> **Exercise tasks**:
- A) List every person named in the text about the Robin and the 7 Hoods album.
- B) Quote the text about the Robin and the 7 Hoods album word for word, starting at "On October 24, 2000, Artanis" and ending at "for film soundtracks.".

> **Extract to read**:
Robin and the 7 Hoods is a 1964 12" vinyl LP album originally issued by Reprise as No. F-2021. Wrongly assumed to be a true soundtrack album of the film Robin and the 7 Hoods, it was advertised as "Original score from the motion picture musical comedy" which is correct. The film was made in November/December 1963 and the album was subsequently recorded at United Recording, Hollywood, in April 1964.  The scene with Frank Sinatra's vocal of "I Like to Lead When I Dance" was dropped, so only the background instrumental can be heard in the film.

On October 24, 2000, Artanis Productions, a movie production and licensing company owned by the estate of Frank Sinatra ("Artanis" is "Sinatra" spelled backwards) issued a CD (ARZ-104-2) of the album with some bonus tracks. In the sleeve notes by Charles Pignone, Frank Sinatra Jr. states that the songs were re-recorded because of the better quality attainable in a recording studio as opposed to the process used for film soundtracks.

> **Data entries**:

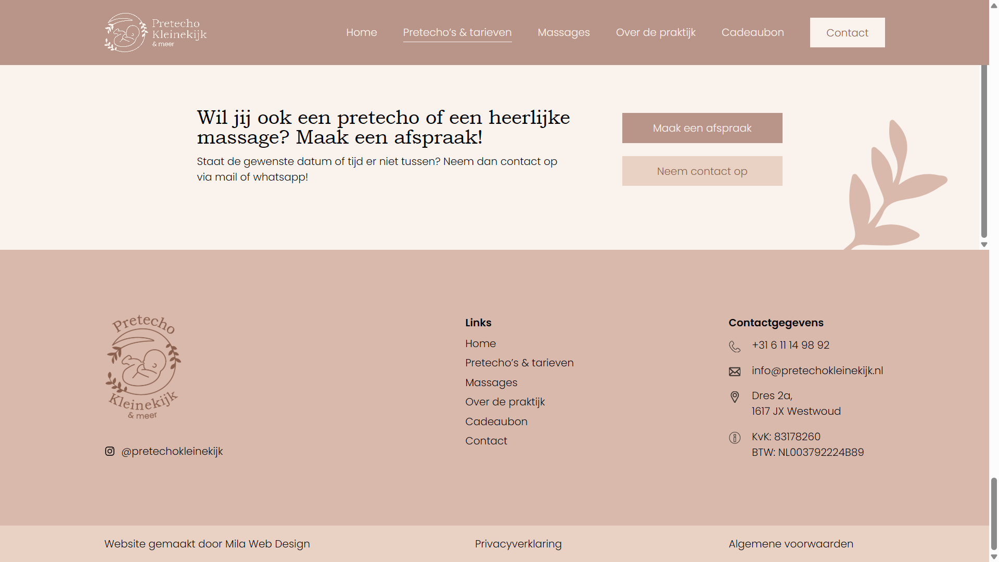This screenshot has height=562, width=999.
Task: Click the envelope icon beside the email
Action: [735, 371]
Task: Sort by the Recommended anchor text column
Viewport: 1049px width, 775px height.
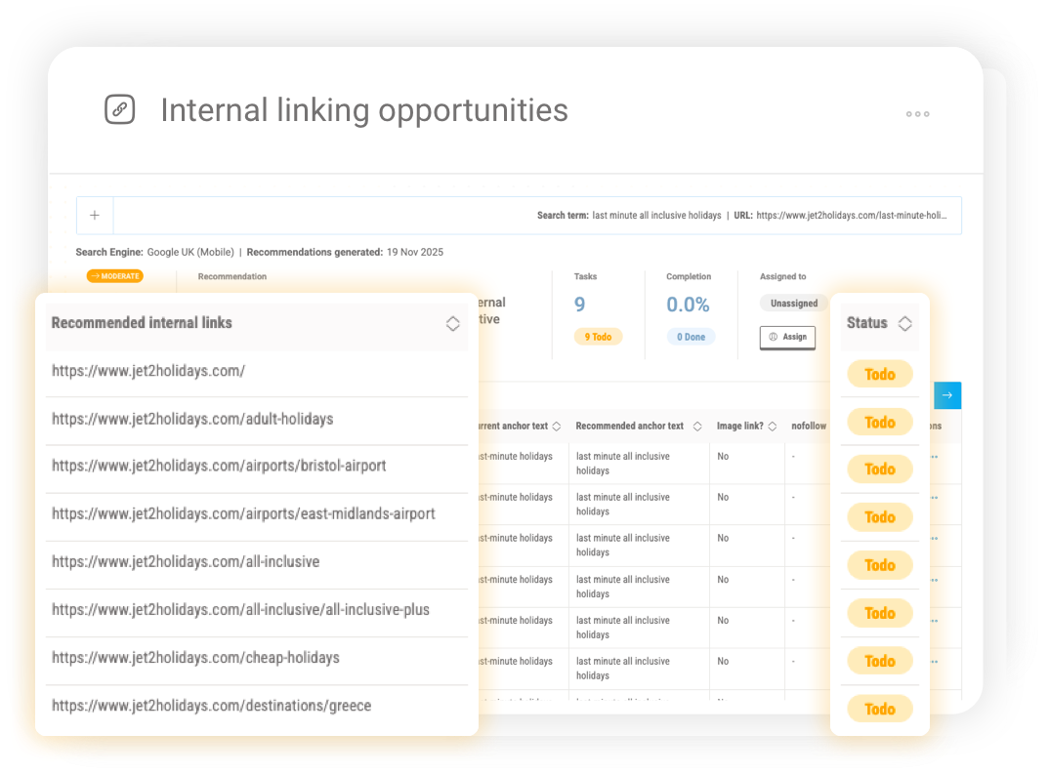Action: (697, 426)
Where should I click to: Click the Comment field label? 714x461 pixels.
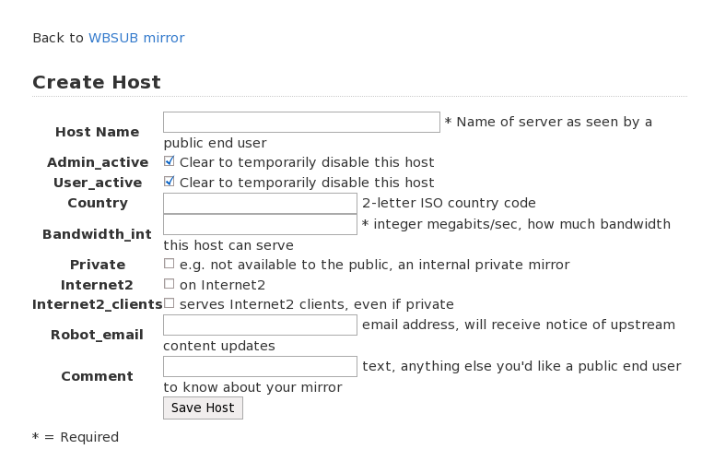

> **Answer set**:
- A) Frank Sinatra, Charles Pignone, Frank Sinatra Jr.

- B)
On October 24, 2000, Artanis Productions, a movie production and licensing company owned by the estate of Frank Sinatra ("Artanis" is "Sinatra" spelled backwards) issued a CD (ARZ-104-2) of the album with some bonus tracks. In the sleeve notes by Charles Pignone, Frank Sinatra Jr. states that the songs were re-recorded because of the better quality attainable in a recording studio as opposed to the process used for film soundtracks.